The Huntsmans own a condominium along the beach in Coronado, Calif. -- near the stretch where Sen. John McCain, whom Huntsman backed in the 2008 presidential contest, owns a similar condominium.

Huntsman said he was born in the Navy hospital nearby and he has two sons who plan on joining the Navy -- one will start at Annapolis next year -- and may train at the base near the California residence.

It's an area, he said, where the family went to make big decisions and where his sister-in-law's ashes were spread after she died of cancer, so it remains a touchstone for the family.

But, Huntsman said, he ultimately expects that he will return to Utah and be involved in public service in some capacity.

Although he said he is a "lousy politician," he did not rule out running for office again. While Huntsman was laying the groundwork to form a national political action committee before he was nominated to serve in China, he said his emergence as what some saw as a national spokesman for the Republican Party happened by chance and because there was a void in leadership at the national level.

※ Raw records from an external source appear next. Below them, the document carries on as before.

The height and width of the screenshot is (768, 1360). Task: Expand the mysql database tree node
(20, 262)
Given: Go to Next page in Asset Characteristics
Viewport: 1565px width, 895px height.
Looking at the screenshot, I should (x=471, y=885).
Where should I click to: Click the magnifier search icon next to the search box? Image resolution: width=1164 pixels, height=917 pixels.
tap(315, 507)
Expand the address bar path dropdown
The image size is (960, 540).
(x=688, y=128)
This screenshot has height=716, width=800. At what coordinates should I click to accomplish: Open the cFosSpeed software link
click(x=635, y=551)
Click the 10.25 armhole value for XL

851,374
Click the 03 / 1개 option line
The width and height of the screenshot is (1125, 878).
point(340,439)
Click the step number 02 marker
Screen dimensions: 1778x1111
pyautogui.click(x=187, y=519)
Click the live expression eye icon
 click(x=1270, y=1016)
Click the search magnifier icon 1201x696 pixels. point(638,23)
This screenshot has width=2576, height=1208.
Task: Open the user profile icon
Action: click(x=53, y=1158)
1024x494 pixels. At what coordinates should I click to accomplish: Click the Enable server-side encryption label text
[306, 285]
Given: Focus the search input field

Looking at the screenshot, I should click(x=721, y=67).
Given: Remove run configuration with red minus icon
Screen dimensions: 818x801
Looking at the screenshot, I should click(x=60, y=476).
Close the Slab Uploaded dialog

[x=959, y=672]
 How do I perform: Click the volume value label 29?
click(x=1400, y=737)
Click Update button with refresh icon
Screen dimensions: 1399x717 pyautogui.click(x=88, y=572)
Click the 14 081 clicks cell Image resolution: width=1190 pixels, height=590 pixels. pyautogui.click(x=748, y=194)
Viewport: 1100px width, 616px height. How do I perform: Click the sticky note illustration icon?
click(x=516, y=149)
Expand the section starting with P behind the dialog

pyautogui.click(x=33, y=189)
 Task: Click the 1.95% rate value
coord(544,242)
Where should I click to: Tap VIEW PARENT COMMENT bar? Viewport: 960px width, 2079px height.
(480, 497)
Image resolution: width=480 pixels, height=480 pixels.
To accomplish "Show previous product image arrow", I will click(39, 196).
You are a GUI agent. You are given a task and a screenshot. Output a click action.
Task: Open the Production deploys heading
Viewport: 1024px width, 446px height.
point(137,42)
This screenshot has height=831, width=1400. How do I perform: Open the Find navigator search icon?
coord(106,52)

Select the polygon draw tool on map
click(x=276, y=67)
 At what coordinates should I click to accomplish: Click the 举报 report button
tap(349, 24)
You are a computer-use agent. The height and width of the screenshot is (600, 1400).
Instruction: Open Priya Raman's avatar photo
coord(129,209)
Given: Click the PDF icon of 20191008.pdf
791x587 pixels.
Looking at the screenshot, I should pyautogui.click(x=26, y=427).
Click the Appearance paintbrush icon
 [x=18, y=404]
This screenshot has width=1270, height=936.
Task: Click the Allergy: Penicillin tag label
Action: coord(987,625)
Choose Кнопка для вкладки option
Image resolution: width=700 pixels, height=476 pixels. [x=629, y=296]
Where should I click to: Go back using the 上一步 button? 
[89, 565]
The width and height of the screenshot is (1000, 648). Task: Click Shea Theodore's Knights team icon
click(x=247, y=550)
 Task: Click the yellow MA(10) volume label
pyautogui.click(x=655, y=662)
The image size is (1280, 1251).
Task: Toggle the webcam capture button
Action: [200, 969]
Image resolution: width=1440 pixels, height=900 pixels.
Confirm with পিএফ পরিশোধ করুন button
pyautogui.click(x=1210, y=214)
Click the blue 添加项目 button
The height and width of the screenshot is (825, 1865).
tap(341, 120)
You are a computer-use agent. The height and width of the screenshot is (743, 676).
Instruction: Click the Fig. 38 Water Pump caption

"There's still a vacuum and I think there will be until such time as we turn as a party to ideas and solutions that come from the states that represent practical public policy fixes to things like health care, things like the environment, things like education. Talk only goes so far," he said. "I'm waiting for the right Republicans to emerge who are connected to the kind of solutions this country is looking for longer term. It will happen, but it's going to take time."

What's next:

Lt. Gov. Gary Herbert will be sworn in as the state's 17th chief executive at a Utah State Capitol ceremony at noon, after Jon Huntsman Jr. steps down as Utah's governor.